(El Economista, 19-01-2026) | Laboral

Una de las principales reivindicaciones de los trabajadores autónomos para este año es quedar exentos del pago de la cuota a la Seguridad Social durante los periodos de baja médica. Actualmente, los profesionales por cuenta propia deben seguir abonando la cotización durante los dos primeros meses de incapacidad temporal, pese a que en ese tiempo solo perciben el 75% de su base reguladora en el mejor de los casos. Esta circunstancia ha contribuido a que el número de bajas médicas entre los autónomos lleve tres años consecutivos a la baja y sea hasta cuatro veces inferior al registrado entre los asalariados, según datos del Ministerio de Inclusión, Seguridad Social y Migraciones.

En 2025, solo 10,06 autónomos por cada mil recurrieron a una baja por enfermedad, frente a los 37,92 por cada mil trabajadores por cuenta ajena. Además, la tendencia en el colectivo autónomo ha sido descendente en los últimos años: en 2023 la tasa era del 10,68, en 2024 bajó al 10,54 y en diciembre de 2025 se situó en el 10,06.

Este comportamiento se explica, en parte, por las condiciones económicas de la incapacidad temporal para los autónomos. Durante los tres primeros días de baja no reciben prestación alguna; a partir del cuarto día cobran el 60% de su base reguladora y no alcanzan el 75% hasta el día 21. A pesar de estos ingresos reducidos, deben seguir pagando la cuota mensual, lo que merma de forma significativa su renta disponible.
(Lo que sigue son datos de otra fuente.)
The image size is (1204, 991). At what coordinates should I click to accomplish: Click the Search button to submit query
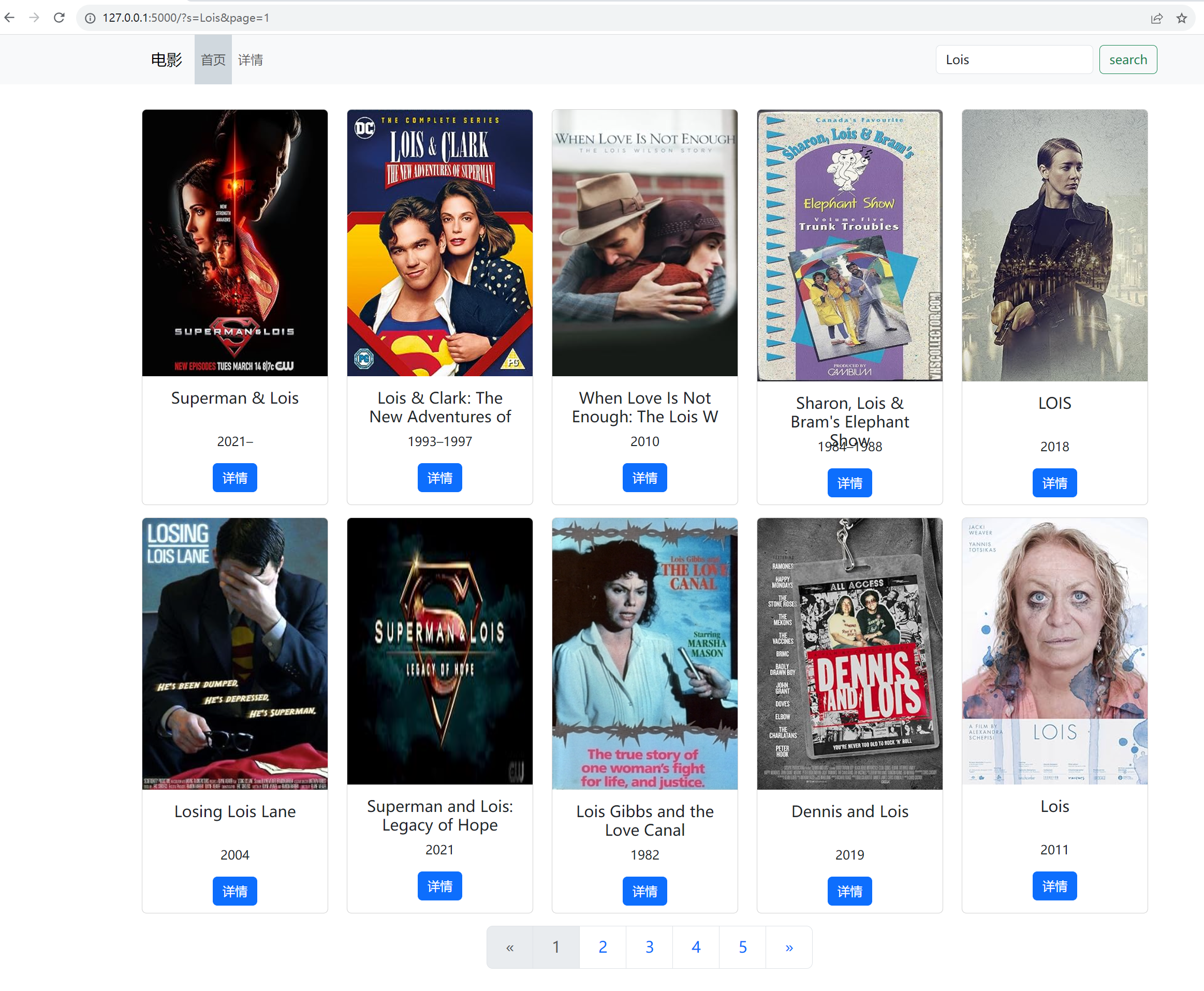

La situación contrasta con la de los trabajadores asalariados, entre los que las bajas por incapacidad temporal no han dejado de aumentar desde 2020. En seis años, la incidencia ha pasado de 19,22 bajas por cada mil empleados a las 37,92 registradas en diciembre de 2025. Este aumento es una de las principales inquietudes de las organizaciones empresariales, que alertan del crecimiento del absentismo, entendido no solo como ausencias injustificadas, sino también como bajas médicas.

En términos de prestación, el esquema porcentual es el mismo para asalariados y autónomos: no se cobra nada hasta el cuarto día de baja, se percibe el 60% de la base reguladora entre el cuarto y el vigésimo día -en el caso de los asalariados, abonado por la empresa- y a partir de entonces se recibe el 75%, cubierto por la Seguridad Social o por la mutua correspondiente. Sin embargo, muchos convenios colectivos incluyen complementos que elevan la prestación hasta el 100% del salario para los trabajadores asalariados durante la baja.
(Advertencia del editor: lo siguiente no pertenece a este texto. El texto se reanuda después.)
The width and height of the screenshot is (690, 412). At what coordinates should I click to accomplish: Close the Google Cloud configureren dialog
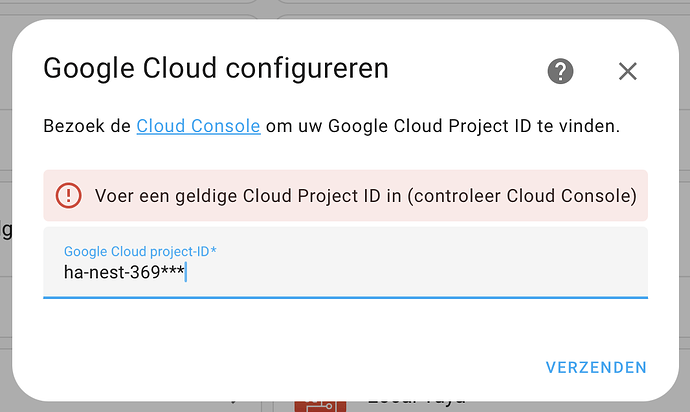pos(628,71)
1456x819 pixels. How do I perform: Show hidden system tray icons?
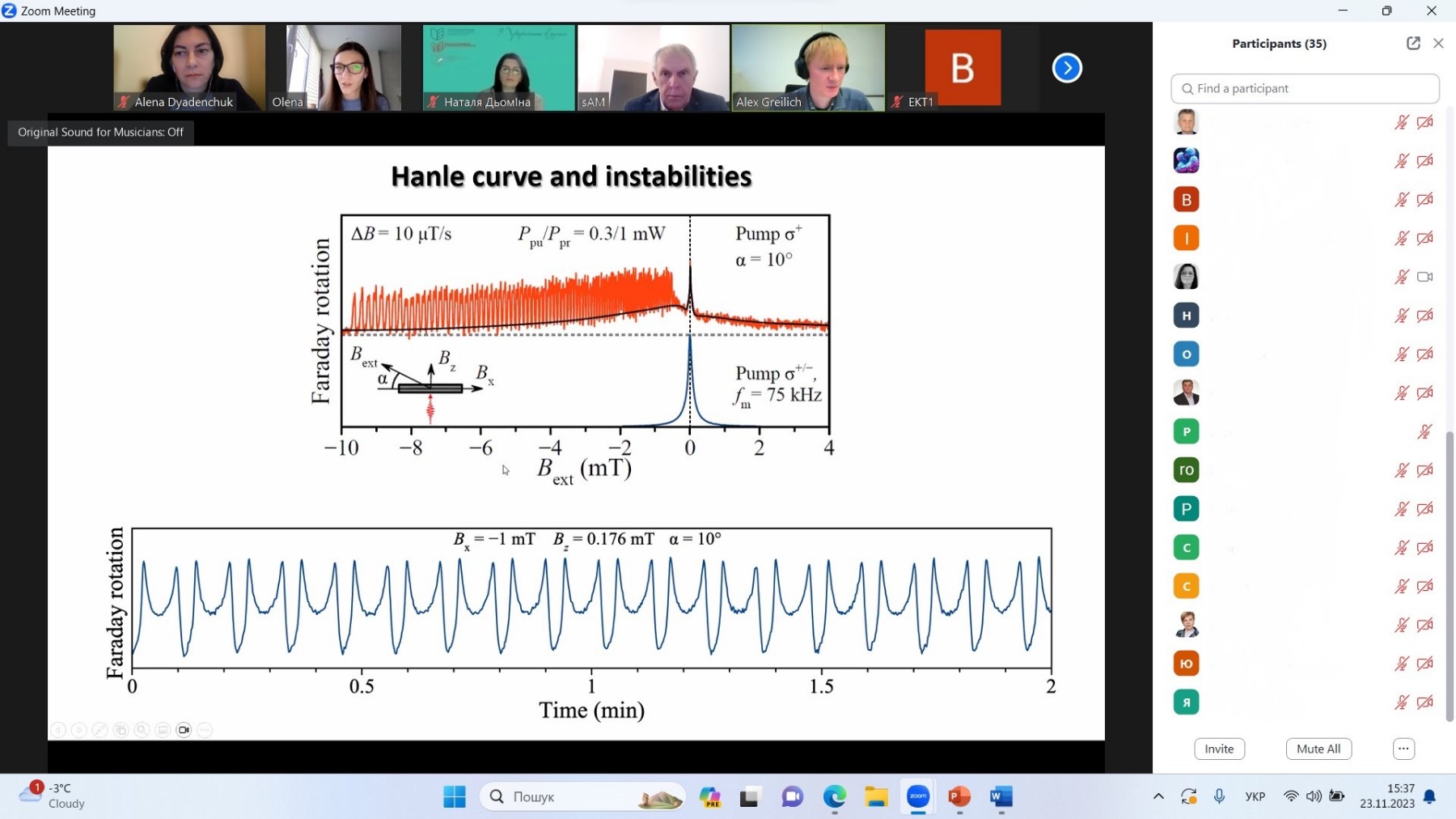1158,796
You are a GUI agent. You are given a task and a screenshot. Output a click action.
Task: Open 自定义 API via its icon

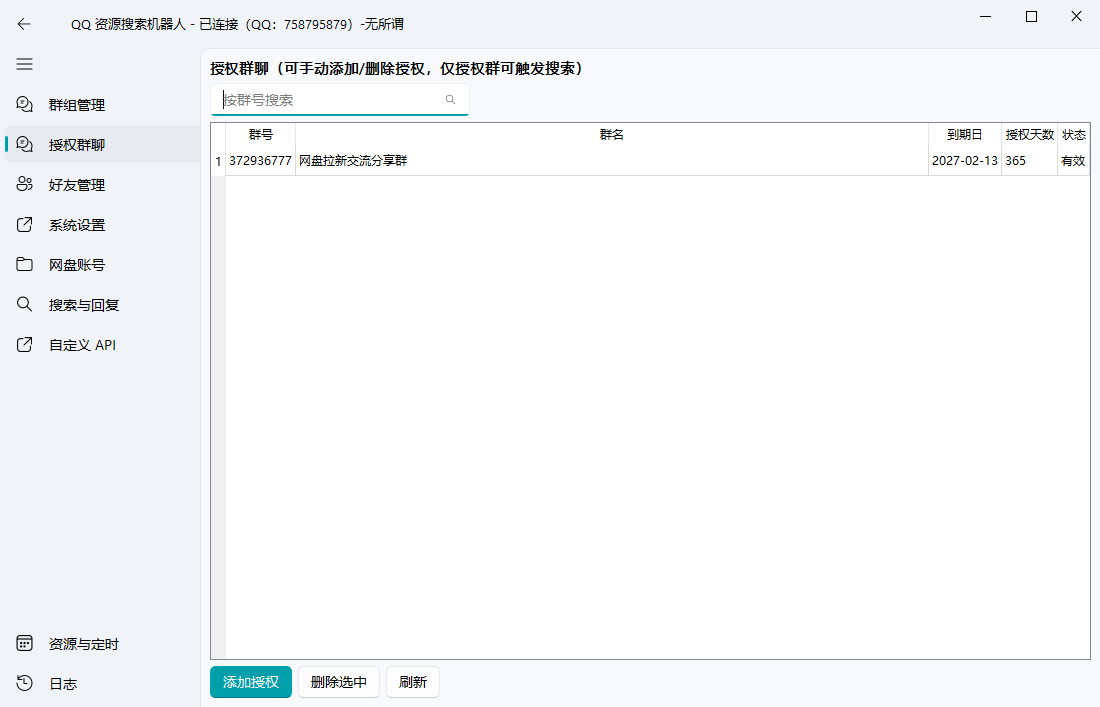point(24,344)
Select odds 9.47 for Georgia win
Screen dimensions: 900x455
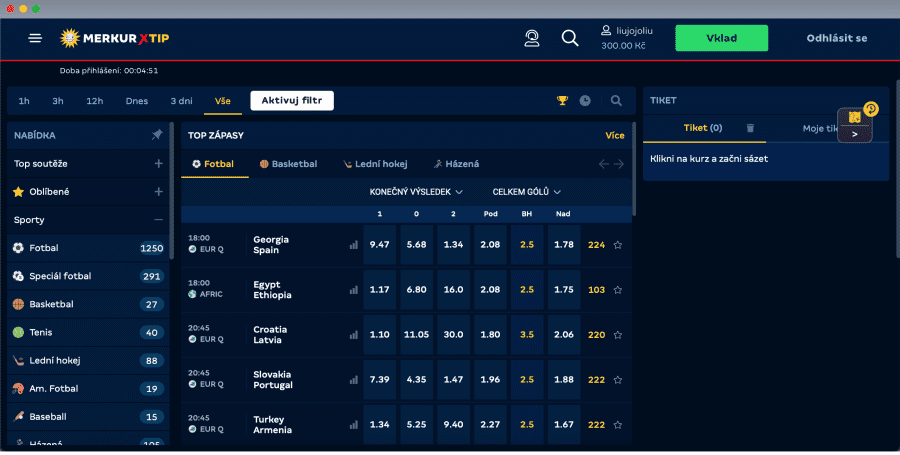pyautogui.click(x=379, y=245)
Precisamente, la patronal plantea revisar estos complementos como una vía para contener el coste creciente de la incapacidad temporal. Así lo expresó recientemente la representante de CEOE, Rosa Santos, en la Comisión del Pacto de Toledo, al señalar que estos pagos adicionales, en un contexto de aumento de las bajas, dificultan la reducción de las cifras. Cualquier modificación de estos complementos requiere negociación con los sindicatos. A esta línea de actuación se suma la demanda de ATA, integrada en CEOE, que reclama dejar de pagar cotizaciones desde el primer día de baja para aliviar los costes empresariales.
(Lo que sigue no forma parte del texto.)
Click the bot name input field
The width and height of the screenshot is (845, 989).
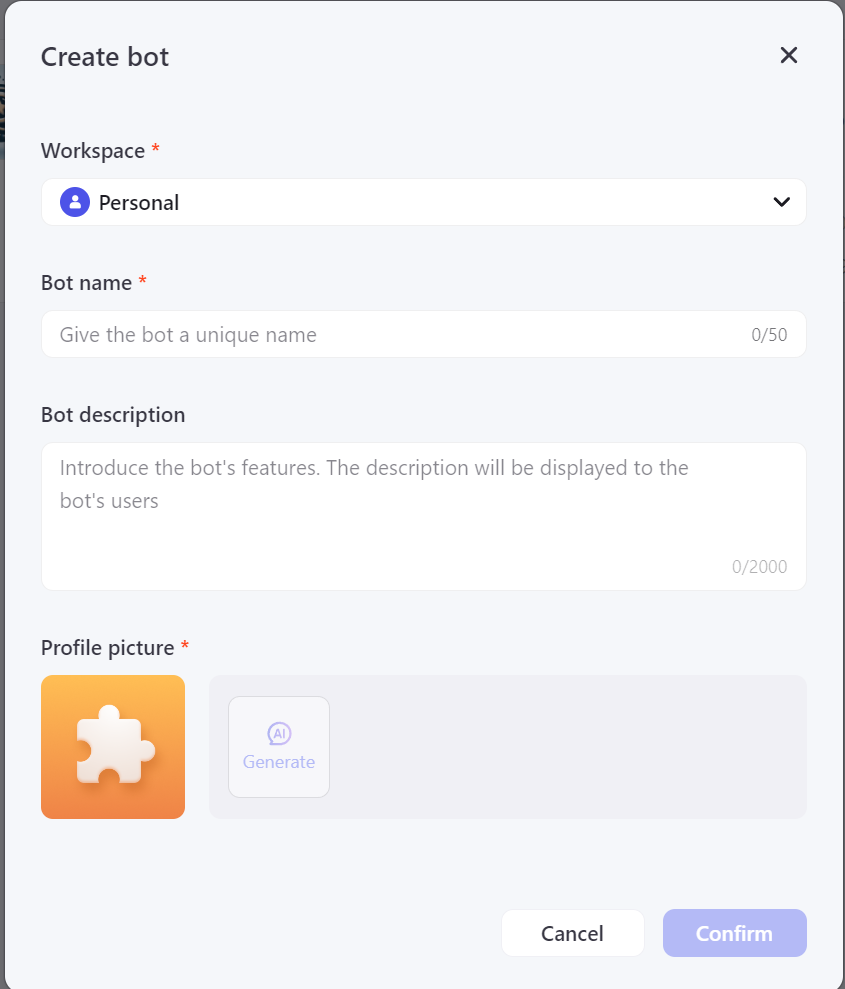tap(400, 334)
El último informe que analiza la evolución de la incapacidad temporal fue elaborado por la patronal de las mutuas colaboradoras con la Seguridad Social, AMAT. En él se advierte de que el coste para las empresas podría cerrar 2025 en 16.010,97 millones de euros, lo que supone un incremento del 13,55% respecto a 2024 y más del triple en comparación con 2015.

Por su parte, el Gobierno está a la espera de la evaluación de la Autoridad Independiente de Responsabilidad Fiscal dentro de la segunda fase del Spending Review. Este análisis abordará cuestiones relacionadas con la gestión de la prestación, el marco normativo, los procedimientos administrativos y la coordinación entre los distintos actores implicados. También examinará los factores que influyen en las bajas, como el acceso y la calidad de los servicios sanitarios -incluidas las listas de espera-, las condiciones laborales y los cambios legislativos.

La Airef ya advirtió de que en 2023 el gasto en incapacidad temporal alcanzó niveles récord y se convirtió en la segunda mayor partida del Ministerio de Seguridad Social. A finales de 2025, este gasto se situó en máximos históricos, con 16.642 millones de euros desembolsados hasta el mes de noviembre.